We’ve spent this morning struggling with IIS, trying to get Integrated Authentication working. You would think that it’s just a matter of switching IIS Settings and making sure that the calling user has got permission to the folder and files that need to be called. If only life were that simple!!
It turns out that is your application pool is running under any other user besides “Network Service”, authenticating the user doesn’t work. The user will keep getting prompted with a login prompt regardless of whether correct credentials are supplied or not. At this point we downloaded and installed AuthDiag to
get a better idea what was going on. AuthDiag is a pretty slick tool that lets you troubleshoot authentication problems in IIS. It’s a definite must-have in any developer/infrastucture bod’s arsenal. AuthDiag came back with:
Service principal name (SPN) for user ‘<user>’ not found in Active Directory
which was the first time I’ve ever heard of an SPN. The reported user above was the user that the Application Pool was running under. (We had previously tried to make the AppPool user a Domain Admin and a Local Admin, but were still failing authentication.)
Anyway, some research on SPNs led to a couple of interesting articles:
- HOWTO: Troubleshoot Kerberos-Related Issues in IIS
- Service Logons Fail Due to Incorrectly Set SPNs
- Troubleshooting Kerberos Delegation
Turns out that an SPN is a unique identifier required for any service that makes use of Kerberos. The SPN is assigned to the account under which the service the SPN identifies is running. The problem is caused by the fact that IIS creates SPNs for itself on installation, but these only work for “Network Service” and “Local System”. In the end we had to create our own SPNs using the setspn command-line tool (under Support Tools)
Turns out there’s a KB Article that talks about this problem and it’s resolution (and a workaround -> turn off Kerberos): You receive an “HTTP Error 401.1 – Unauthorized: Access is denied due to invalid credentials”

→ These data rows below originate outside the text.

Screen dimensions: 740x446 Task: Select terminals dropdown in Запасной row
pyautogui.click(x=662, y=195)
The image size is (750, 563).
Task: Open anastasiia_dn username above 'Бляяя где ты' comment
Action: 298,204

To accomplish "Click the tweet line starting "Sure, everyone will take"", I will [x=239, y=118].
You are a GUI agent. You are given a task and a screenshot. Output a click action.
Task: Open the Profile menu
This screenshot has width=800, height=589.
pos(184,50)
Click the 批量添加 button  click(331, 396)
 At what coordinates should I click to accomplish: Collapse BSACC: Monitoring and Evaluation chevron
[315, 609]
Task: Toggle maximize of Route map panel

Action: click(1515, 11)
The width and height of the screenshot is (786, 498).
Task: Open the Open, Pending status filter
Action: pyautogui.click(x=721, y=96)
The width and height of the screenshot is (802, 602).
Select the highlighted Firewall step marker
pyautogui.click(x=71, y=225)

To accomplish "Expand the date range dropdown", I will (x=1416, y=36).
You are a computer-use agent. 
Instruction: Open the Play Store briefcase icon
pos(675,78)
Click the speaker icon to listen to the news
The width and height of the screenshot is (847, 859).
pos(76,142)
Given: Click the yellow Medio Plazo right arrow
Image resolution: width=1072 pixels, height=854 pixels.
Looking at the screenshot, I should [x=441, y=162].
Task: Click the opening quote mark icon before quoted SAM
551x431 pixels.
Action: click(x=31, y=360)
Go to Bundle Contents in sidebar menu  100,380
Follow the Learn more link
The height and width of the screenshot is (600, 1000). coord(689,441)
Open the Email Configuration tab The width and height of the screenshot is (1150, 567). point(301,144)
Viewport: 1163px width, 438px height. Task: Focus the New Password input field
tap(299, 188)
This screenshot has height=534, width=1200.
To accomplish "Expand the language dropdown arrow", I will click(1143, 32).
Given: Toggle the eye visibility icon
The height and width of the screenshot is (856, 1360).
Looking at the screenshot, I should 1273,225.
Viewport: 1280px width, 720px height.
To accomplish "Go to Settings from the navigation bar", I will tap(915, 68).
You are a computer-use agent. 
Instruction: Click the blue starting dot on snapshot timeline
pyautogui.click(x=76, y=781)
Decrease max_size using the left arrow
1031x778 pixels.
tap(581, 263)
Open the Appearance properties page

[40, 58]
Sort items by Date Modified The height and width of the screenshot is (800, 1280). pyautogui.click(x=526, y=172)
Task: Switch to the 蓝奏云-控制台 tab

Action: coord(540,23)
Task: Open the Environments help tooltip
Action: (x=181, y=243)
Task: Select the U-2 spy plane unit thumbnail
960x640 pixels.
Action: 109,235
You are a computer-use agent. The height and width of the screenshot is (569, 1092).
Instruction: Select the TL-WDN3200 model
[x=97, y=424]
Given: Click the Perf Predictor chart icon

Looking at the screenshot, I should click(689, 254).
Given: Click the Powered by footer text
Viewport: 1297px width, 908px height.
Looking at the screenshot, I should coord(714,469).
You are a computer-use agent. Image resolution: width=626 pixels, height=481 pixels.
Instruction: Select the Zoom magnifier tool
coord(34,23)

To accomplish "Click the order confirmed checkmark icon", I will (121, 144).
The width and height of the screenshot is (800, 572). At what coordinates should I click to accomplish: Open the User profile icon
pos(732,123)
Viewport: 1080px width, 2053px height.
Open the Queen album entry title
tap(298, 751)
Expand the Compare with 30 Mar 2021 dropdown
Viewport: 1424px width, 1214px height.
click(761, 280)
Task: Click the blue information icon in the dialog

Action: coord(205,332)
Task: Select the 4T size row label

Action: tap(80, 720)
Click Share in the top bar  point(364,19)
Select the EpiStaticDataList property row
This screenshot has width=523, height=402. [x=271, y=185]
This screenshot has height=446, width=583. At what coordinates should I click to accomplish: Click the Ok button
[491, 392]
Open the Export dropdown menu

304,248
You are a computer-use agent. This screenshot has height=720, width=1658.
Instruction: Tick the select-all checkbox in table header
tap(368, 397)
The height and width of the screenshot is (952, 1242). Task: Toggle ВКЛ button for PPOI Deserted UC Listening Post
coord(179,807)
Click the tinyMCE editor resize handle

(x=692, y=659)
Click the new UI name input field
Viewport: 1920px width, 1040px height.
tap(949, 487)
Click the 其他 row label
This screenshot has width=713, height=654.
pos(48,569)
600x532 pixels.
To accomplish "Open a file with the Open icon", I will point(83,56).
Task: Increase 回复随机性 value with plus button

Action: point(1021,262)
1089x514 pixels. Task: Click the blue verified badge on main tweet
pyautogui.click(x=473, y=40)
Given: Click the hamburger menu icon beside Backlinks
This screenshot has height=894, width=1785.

error message when you try to access a Web site that is part of an IIS 6.0 application pool
I am right in the middle of this same problem and have been working on it for hours now. Can you post the setspn command line you used along with a legend of what each variable is? I’ve already added http SPN’s to the user that’s in the Identity tab of the App Pool, but this didn’t do it. I believe I have to add an SPN to the Server object in AD that somehow mentions the user in the Identity tab of the App Pool, but I’m struggling with trying to get the syntax right. It would even be helpful if you went into ASDI Edit and did a print screen of the SPN’s for your server. I can add them manually via ASDI Edit if I knew the syntax.
Thanks so much for posting this because I thought I was the only one! Leave it to Microsoft. They’ve always got us admins pulling our hair out!
Thanks, Owen.
Christine
Scratch my questions. I found my answers in the KB article you mentioned (871179). I am all set now and I am so grateful for your post!
Christine
ummm…turning off kerberos is a bad idea.